We need to call it what it actually is in order for any rational discussion about its likely consequences to proceed. For instance, in the very first paragraph of the Wikipedia definition of Coup d’etat there is this edifying notation: “When the coup neither fails completely nor succeeds, a civil war is a likely consequence.” If you need to look up “civil war” just picture an army boot stamping on your face. Forever. Oh, sorry; that’s probably a better definition for a ‘military dictatorship’–which is what is now in place in Egypt. A civil war is when all manner of footwear is employed to stamp on your face.

When we allow people to casually disregard basic word definitions for obvious political purposes–in this case it appears as though the United States government is legislatively bound to withhold military aid from any government that has seized power through a Coup d’etat, meaning the teat that supplies some $1.2 billion dollars in ‘aid’ for the Egyptian military would dry up–we encourage mendacity and the elevation of the worst among us.
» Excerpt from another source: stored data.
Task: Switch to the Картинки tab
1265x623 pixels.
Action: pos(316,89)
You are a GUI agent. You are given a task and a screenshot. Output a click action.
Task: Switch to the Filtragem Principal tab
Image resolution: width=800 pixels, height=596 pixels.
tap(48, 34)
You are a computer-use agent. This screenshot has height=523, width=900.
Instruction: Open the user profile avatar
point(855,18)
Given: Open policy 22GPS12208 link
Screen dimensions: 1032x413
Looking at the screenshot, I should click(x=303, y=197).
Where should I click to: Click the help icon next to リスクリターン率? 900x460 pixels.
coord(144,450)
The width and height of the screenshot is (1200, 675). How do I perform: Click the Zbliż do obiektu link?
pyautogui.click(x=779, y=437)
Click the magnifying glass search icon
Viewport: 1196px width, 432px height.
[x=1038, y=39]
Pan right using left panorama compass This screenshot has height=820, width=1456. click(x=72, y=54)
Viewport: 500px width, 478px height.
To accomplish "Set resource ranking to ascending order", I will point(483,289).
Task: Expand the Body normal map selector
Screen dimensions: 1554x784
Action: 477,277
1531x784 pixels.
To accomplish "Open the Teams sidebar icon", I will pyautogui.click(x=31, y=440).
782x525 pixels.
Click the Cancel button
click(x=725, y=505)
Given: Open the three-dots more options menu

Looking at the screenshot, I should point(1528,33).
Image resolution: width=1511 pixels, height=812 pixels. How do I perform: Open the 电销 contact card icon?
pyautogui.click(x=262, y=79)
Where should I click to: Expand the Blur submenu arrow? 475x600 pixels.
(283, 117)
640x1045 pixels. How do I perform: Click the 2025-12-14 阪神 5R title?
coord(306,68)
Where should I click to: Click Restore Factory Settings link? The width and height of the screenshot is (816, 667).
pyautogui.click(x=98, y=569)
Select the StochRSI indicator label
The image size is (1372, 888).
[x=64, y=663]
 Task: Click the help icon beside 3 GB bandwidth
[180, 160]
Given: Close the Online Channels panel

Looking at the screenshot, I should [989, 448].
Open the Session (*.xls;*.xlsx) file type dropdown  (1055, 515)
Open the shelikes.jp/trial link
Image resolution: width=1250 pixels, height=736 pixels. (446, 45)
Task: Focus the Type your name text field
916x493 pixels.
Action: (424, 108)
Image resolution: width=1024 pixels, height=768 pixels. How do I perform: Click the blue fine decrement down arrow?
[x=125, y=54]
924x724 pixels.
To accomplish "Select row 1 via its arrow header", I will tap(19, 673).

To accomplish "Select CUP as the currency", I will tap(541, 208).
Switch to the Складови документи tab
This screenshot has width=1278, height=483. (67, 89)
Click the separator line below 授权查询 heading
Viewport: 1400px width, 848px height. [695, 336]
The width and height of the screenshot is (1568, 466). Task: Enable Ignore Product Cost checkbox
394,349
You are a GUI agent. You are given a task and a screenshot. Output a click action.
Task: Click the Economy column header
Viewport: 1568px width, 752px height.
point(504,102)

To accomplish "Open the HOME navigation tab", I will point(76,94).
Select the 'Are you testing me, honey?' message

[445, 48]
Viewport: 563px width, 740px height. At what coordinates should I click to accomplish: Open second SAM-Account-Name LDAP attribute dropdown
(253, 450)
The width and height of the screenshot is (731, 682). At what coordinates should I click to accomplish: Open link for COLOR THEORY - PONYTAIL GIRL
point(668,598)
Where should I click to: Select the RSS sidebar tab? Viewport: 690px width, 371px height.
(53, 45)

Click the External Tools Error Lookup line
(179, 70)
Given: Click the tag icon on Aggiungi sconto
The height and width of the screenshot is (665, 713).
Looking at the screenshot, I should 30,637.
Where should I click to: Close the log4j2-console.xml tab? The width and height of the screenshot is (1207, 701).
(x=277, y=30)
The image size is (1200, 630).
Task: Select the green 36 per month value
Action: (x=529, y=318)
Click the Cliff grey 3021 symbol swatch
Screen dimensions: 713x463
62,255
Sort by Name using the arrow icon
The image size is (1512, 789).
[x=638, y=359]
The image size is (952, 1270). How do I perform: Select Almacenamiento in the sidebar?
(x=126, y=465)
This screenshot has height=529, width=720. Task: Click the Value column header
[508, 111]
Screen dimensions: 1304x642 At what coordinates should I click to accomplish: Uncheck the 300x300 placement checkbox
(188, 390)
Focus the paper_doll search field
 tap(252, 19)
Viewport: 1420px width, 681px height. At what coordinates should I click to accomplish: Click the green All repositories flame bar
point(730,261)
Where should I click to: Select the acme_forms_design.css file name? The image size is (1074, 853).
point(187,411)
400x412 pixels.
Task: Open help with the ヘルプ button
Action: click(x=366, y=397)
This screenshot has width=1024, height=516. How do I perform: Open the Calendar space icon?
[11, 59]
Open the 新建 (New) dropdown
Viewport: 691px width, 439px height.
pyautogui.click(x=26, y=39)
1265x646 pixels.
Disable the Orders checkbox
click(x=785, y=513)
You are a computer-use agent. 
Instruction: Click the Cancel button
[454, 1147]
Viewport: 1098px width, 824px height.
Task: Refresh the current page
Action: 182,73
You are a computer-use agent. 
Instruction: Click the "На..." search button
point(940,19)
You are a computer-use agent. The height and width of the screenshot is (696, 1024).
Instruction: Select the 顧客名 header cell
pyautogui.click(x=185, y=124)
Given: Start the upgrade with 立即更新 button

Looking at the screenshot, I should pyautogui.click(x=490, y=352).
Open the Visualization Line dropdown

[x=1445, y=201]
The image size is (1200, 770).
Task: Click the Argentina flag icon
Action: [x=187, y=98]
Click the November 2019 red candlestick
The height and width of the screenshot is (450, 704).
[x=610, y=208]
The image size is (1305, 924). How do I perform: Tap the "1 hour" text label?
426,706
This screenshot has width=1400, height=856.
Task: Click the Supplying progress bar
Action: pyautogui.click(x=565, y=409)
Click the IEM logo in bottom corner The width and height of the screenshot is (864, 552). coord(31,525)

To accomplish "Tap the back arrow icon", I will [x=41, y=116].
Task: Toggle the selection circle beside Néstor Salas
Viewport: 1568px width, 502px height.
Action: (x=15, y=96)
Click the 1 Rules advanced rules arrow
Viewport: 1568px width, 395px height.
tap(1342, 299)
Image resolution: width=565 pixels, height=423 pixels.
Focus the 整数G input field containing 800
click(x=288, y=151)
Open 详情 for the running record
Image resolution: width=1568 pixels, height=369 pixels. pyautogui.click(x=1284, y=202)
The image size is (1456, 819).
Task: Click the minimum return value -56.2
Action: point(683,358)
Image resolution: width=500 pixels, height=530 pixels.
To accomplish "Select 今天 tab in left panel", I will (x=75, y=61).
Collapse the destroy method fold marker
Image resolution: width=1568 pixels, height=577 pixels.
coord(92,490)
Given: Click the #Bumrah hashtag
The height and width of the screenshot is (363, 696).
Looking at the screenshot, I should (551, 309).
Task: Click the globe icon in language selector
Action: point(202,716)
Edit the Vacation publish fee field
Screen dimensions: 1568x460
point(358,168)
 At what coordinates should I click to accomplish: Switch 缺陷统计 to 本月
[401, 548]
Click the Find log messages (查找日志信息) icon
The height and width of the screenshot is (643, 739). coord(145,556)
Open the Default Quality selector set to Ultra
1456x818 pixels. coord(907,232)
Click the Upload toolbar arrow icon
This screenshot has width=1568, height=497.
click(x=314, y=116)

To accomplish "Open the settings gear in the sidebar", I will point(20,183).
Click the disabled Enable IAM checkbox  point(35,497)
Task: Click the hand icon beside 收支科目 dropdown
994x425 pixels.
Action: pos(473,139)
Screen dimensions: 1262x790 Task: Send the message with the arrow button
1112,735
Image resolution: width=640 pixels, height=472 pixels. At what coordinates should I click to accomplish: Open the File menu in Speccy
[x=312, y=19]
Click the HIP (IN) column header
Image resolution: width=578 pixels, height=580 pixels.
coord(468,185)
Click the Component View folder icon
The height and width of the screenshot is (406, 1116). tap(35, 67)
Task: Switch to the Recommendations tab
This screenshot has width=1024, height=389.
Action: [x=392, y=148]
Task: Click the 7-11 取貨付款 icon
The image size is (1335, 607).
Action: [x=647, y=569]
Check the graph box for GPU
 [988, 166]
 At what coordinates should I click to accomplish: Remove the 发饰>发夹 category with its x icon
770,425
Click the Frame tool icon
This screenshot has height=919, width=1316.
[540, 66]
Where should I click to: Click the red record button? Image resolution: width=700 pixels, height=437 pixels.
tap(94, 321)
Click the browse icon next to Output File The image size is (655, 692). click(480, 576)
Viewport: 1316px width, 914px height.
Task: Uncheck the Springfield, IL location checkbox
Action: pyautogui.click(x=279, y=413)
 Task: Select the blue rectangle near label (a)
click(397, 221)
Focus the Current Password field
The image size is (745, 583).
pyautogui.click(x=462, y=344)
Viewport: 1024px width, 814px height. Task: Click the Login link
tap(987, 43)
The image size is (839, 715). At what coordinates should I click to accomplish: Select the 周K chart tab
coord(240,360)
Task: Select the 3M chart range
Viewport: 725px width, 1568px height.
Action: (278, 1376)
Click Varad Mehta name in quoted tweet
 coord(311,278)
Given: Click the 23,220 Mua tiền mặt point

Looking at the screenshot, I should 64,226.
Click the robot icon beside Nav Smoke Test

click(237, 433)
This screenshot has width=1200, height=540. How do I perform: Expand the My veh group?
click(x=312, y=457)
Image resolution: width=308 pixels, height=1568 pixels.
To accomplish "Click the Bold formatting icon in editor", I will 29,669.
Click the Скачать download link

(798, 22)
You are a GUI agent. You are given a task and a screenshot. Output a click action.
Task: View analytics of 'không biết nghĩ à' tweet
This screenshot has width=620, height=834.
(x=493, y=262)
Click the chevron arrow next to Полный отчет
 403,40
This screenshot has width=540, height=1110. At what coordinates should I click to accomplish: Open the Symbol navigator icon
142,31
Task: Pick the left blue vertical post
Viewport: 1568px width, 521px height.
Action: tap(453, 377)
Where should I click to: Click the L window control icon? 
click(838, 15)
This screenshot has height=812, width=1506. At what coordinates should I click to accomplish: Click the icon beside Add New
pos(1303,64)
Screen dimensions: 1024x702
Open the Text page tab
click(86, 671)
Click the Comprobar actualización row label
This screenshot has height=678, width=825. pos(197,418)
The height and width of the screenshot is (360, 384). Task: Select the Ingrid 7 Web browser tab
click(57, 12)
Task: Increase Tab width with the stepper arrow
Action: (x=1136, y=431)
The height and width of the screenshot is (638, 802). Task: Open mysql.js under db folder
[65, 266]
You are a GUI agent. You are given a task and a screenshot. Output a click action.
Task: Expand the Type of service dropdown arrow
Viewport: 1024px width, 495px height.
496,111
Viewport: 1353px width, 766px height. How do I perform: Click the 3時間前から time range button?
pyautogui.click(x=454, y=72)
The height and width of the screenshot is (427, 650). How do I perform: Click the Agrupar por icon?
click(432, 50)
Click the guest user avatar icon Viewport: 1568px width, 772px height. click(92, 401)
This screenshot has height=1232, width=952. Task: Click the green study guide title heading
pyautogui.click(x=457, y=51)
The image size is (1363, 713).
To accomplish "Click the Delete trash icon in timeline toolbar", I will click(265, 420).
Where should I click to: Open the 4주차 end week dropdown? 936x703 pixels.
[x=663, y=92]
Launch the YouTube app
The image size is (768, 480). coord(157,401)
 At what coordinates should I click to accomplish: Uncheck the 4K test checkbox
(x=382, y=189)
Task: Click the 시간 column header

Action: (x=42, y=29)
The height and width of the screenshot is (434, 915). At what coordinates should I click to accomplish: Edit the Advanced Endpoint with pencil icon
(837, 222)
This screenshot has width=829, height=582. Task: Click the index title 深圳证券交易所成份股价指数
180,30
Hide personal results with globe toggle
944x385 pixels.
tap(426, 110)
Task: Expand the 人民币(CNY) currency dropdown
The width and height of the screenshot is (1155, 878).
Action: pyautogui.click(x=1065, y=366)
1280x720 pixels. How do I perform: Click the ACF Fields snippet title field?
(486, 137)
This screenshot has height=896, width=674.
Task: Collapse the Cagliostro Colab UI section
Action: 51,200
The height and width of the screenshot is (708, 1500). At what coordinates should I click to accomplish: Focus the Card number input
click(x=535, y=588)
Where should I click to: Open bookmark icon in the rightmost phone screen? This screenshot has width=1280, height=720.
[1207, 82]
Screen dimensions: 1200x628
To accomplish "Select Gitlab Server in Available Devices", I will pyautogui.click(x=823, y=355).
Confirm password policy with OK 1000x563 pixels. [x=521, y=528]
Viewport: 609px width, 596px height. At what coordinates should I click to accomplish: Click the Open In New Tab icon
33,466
Common referents between peoples become impossible. We remain in our own hermetically sealed realities with our own individualized delusions–as a U-haul full of baggage that will need to be unpacked before any discussion can even begin. Such a world of free floating word-salad is fine when it’s transgressive–ala Family Guy, but perverse and disheartening when it has as its subject people dying in the streets. Cavalier cheerleading for the overthrow of a democratically elected government that displays elements of a despotic theocracy is regrettable; callous disregard for what may be the consequences of that violent overthrow–years of murder and mayhem–is just despicable.

That’s the surreality I’ve been experiencing after some three days of international coverage of the Egyptian Coup d’etat. I’ve been reading what amounts to largely interchangeable ‘news’ and ‘opinion‘ coverage of events there–and it just makes me sick. The sorry-assed word salads assembled by the likes of Politico, Real Clear Politics, Time, and even Al Jazeera inevitably repeat the same tortured logic: The violent overthrow of the democratically elected government of Mohammed Morsi carried out by elements of that country’s military-industrial-complex is not a coup d’etat, because, ipso facto, that’s a bad word that describes bad things and although it’s awkward and unseemly for a nation’s military to overthrow it’s government, in this case it just can’t be bad. Therefore it cannot be a coup. But what is it? A continuation of the 2011 Arab Spring? Well it could be, but it would still be a Coup d’etat, albeit one that could provide a democratic opening for a broader, more representative government. Well, that’s possible, if not quite plausible. But how about a fucking mention of the possibility that overthrowing the Muslim Brotherhood–which waited in the wings some eighty years for their turn and, like it or not, have real, deep social roots in Egyptian Society–may force them back underground and initiate a civil war. One could easily make the argument that this worst possible outcome is not only plausible, but likely.

Watching all of the cringe-worthy dissembling, hand-wringing and parsing of language surrounding just the use of the word Coup d’etat has been painful. It is also instructive, as this pantomime points us to the domestic and international actors involved in the coup and the interests they represent.

New media = plus ca change. We may as well define a book as the internet made out of trees and succumb to the end of all language.